Pope Benedict XVI, wearing his Saturn Hat, named after the ringed planet Saturn, smiles as he tours St. Peter’s square aboard his popemobile during the weekly open-air general audience at the Vatican Wednesday, June 25, 2008. AP Photo by PLINIO LEPRI
The Pope tipped his hat to long-time Vatican bugbear Galileo this weekend as he helped kick off the 2009 International Year of Astronomy.
Pope Benedict also gave some comfort to pagans by acknowledging the connection between the date of Christmas and the Winter Solstice.
Pope Benedict’s predecessor, John Paul II, formally apologised for the Church’s hounding of Galileo for pointing out that the Earth – and therefore man – was not at the centre of the Universe, never mind the solar system. But the relationship between Benedict and the sciences in general and astronomy in particular, has been somewhat pricklier.
So, it might have seemed perverse that the pope this weekend decided to highlight Unesco’s International Year of Astronomy, which marks 400 years since Galileo first used the telescope. Still, the occasionally surprising Benedict – he wears Prada after all – rose to the occasion, paying tribute to Galileo and his ilk for promoting further understanding of the laws of nature.
Of course, in the Vatican’s world, it doesn’t stop there. Understanding the laws of nature therefore stimulates an appreciation of God’s work. This would normally be the point at which we kick off an unholy row by asking whether the pope is then saying the laws of nature were laid down by God, and are not independent of him, whether he exists or not.
But instead, we’re going to marvel at how Benedict, after veering into science, then seems to have swerved into Dan Brown territory. After pointing how Christmas uncannily coincides with the Winter solstice, he gave an account of how astronomy, and the solstice, underlie the very architecture of the Vatican.

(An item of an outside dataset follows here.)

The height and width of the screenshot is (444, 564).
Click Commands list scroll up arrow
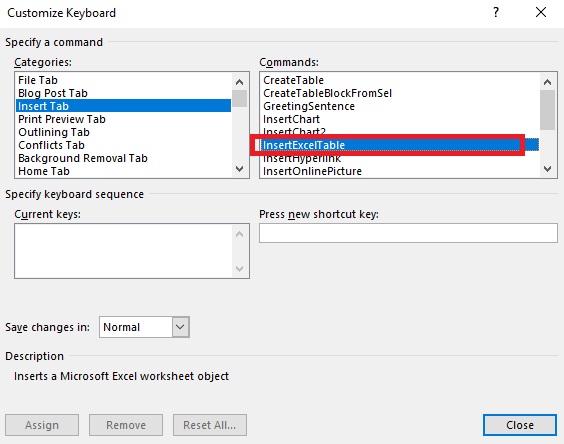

According to AsiaNews.it, Benedict pointed out that “not everyone knows that St Peter’s Square is also a meridian: the obelisk, in fact, casts its shadow along a line that runs along the pavement toward the fountain under this window, and in these days the shadow is at its longest of the year.
“This reminds us of the function of astronomy in marking out the rhythm of prayer. The Angelus, for example, is recited in the morning, at noon, and in the evening, and with the meridian, which was used in ancient times to identify ‘true noon’, clocks were adjusted.”
Of course, this is what the Pope wants you to think. As any good conspiracy theorist knows, he is clearly trying to distract attention from the fact that the obelisk naturally points to the grave of Mary Magdalene, who is interred with the Templar’s gold, the Ark of the Covenant and the outline for Dan Brown’s next novel.